It was the spring of 2017, I boarded a plane to Nicaragua a country I never even thought of. I was about to silence my mind and my mouth for a week. Six days of no reading, writing or eye contact in a remote location. There were no places to walk to and browse local shops. That’s not what we were there for anyway, but if we wanted an escape there wasn’t any. We were there to go within our own selves and see what was there. That‘s a lot to ask a woman born and raised in New York, typical type A personality that thrives off of checking off her to do list everyday.
I’m the kind of girl that’s the life of the party, dancing on table tops and striking up conversations while waiting on the line at the grocery store. My friends feared over how I’d get through this and honestly I felt the same way. Although the minute the email fell into my inbox I knew I had to do this. As I arrived at the airport, I met up with a few fellow students I had become friendly with, but didn’t quite know too well. Previously I’ve been taking some very traditional Buddhist classes in the East Village. Many of these people had been taking classes for years before I started. Two planes, a small layover and an hour and a half ride and I finally arrived. The place was beautiful and sat on a lagoon made by a volcanic eruption 400 years prior.
A huge storm had just passed through before we arrived. We all joked that Mother nature knew the New Yorkers were arriving. That night we settled in our rooms and the next morning we had a few hours to ourselves. We prepped for a very traditional Buddhist ritual that’s done before entering retreat. It involved making treats out of white bread and milk for deities, chanting mantras, sealing the four corners of the retreat center for protection. We spent some time writing down the things we wanted to embrace in our lives and other things we wanted to let go of. As we sat together around a bomb fire along side the lagoon each of us threw in our papers one by one. All of our electronics were collected and unavailable for us to use until the retreat was over in six days. We were now completely disconnected. If actually felt like a relief, no email to check, texts to reply to or voicemails to call back. No Facebook posts, Instastories or selfies, it was just us now.
Every morning we were woken up by the simple ringing of a bell. We had 15 minutes to get ready for two and a half hours of early morning yoga and meditation. We began with 15 minute meditations and lengthened them each day. By the end of the retreat we were able to sit for an hour and a half. Morning yoga and meditation were followed by a delicious vegan breakfast followed by a small break, meditation again then Lunch, ‘free time’ from 12:00 to 4:00 every day, our options were swimming, napping or a massage because we couldn’t talk frankly there was nowhere to go.

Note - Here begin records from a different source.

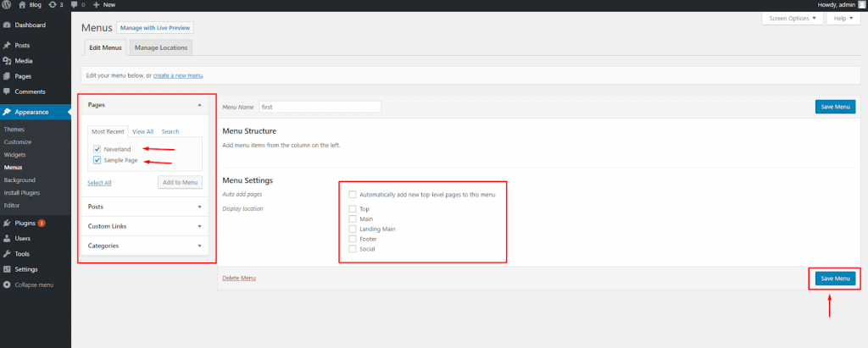The image size is (868, 348).
Task: Click the Menu Name text field
Action: pyautogui.click(x=320, y=107)
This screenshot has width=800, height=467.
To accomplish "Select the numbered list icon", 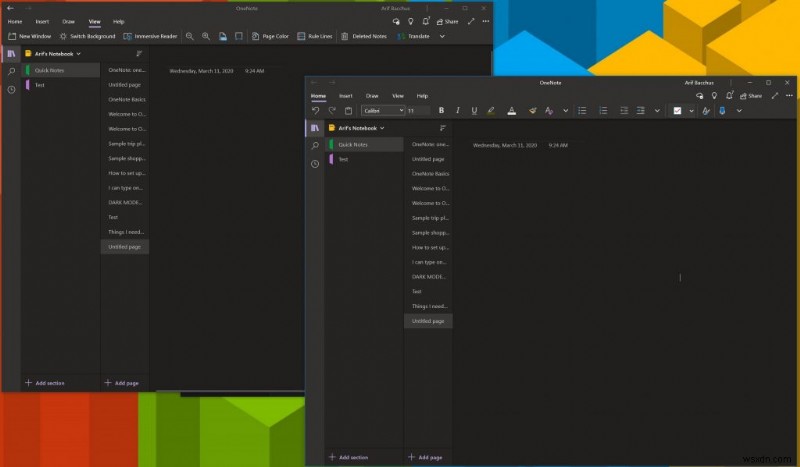I will pyautogui.click(x=603, y=110).
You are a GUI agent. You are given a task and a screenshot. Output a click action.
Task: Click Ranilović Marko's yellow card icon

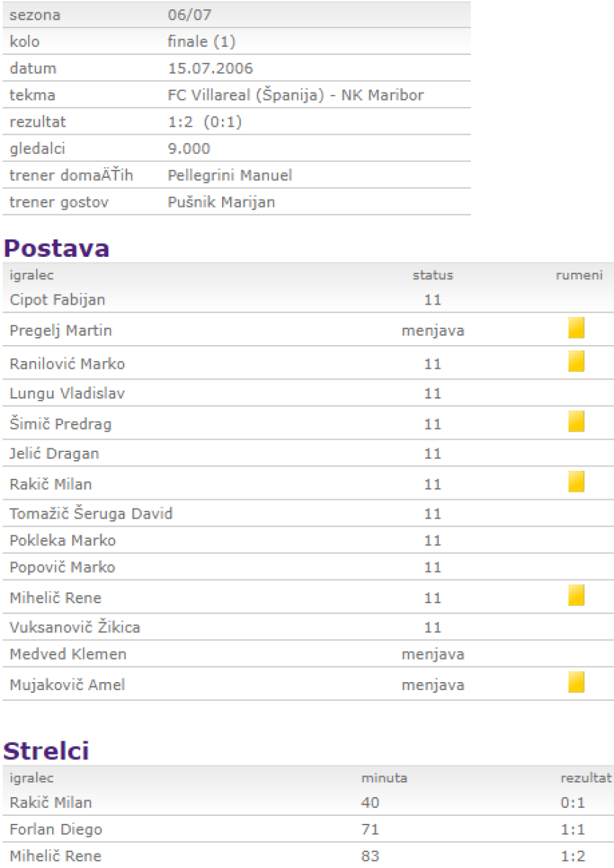576,360
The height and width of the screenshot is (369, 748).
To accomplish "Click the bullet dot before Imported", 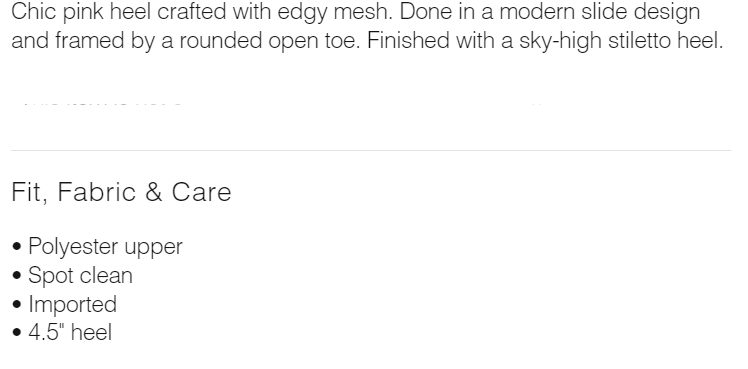I will [x=18, y=304].
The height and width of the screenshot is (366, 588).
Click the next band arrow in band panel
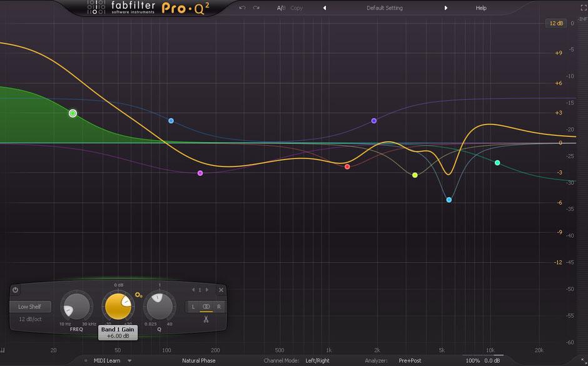pyautogui.click(x=206, y=290)
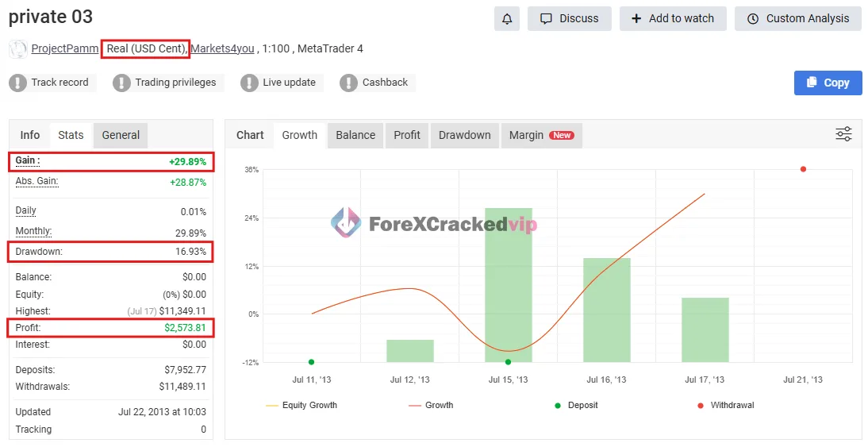Screen dimensions: 868x447
Task: Click the ForexCracked watermark logo
Action: [x=346, y=223]
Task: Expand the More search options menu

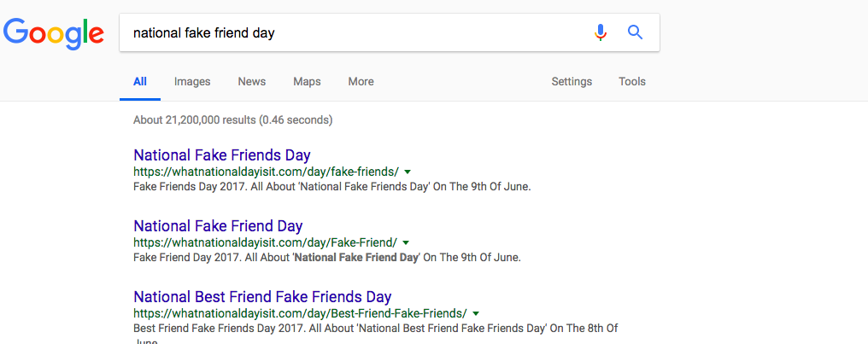Action: (x=361, y=81)
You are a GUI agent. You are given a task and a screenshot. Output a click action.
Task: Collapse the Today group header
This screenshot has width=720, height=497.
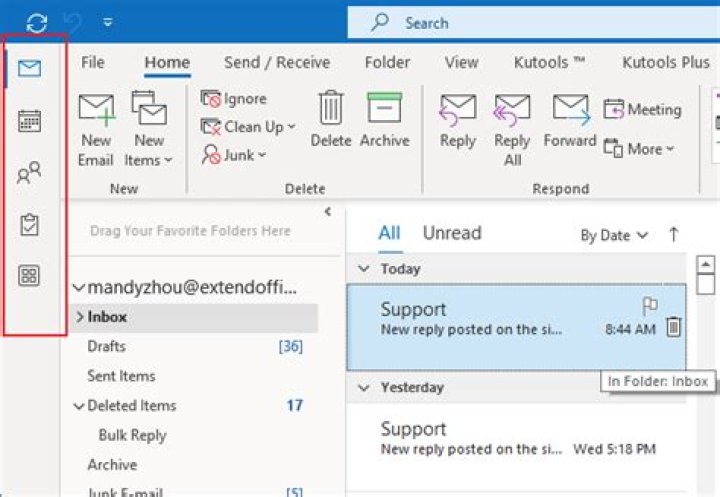(x=364, y=269)
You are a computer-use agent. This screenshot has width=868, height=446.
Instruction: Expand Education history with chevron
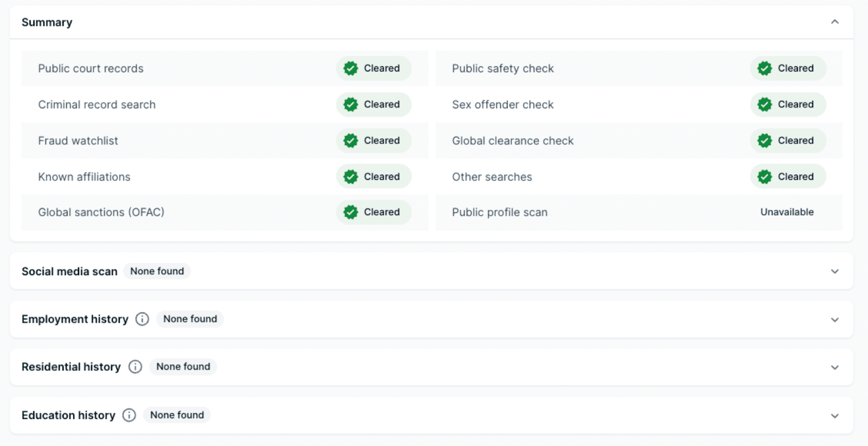pos(834,416)
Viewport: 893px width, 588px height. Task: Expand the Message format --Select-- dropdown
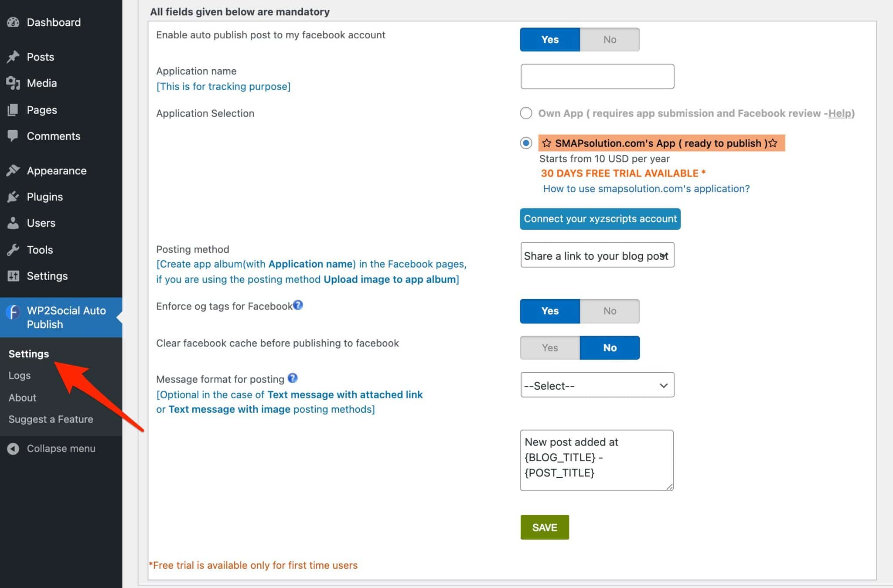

From 4:00 to 5:30pm our Yoga Teacher Coco instructed us on a special series called lady Naguma that moved your inner fire upwards. We ate dinner in silence, had amazing raw vegan desserts that comforted me through the whole retreat and ended our nights with meditation and a Dharma talk. My teacher Hector guided us through the same meditation daily. It was a challenging meditation that at times was extremely hard for me. I remember opening my eyes after every meditation I would glance around and everyone looked so comfortable and peaceful. I on the other hand had a leg that always fell asleep and bugs swarming around and seemed to never leave me alone. We had a small amount of time after for ourselves but, I always went right to sleep. I spent so much time sleeping, enjoying the Sun and really allowing my body to relax, it’s something everyone needs to incorporate into their lives.
The evening of day six is when our phones, tablets and computers were returned to us. I enjoyed the peace so much I didn’t want it back so soon. I could have easily gone another few days. What I got out of my six days in silence has stayed with me to this very day. My dreams became so lucid, at one point I would wake up wondering which one was reality. My awareness grew by leaps and bounds. I was fully aware of the noise around me and all of the mindless tasks I had always kept myself busy with. Staying busy became a thing of the past and my life & actions became very intentional. My awareness around what I was doing and why became so clear. I love stillness and quiet time. I had always been the person who fell asleep with the TV on, drove around with the music blasting. I now value sitting in my living room with tea and just being still, enjoying the quietness. Because what I found out is that stillness is powerful. It invokes insightful ideas that have helped guide me in my business & the advocacy work I do.
My compassion grew and my criticism towards others & myself lessened. Although they haven’t diminished I have cultivated enough awareness not to feed these thoughts but allow them to float out of my mind the same way they floated in. Six days of silence evoked these things but, my daily practice keeps them going. There was a time silence seemed scary and intimidating, it has now become my greatest ally. Silence is where my peace resides and ideas and insight are sparked. I wonder what six days of silence could do for you.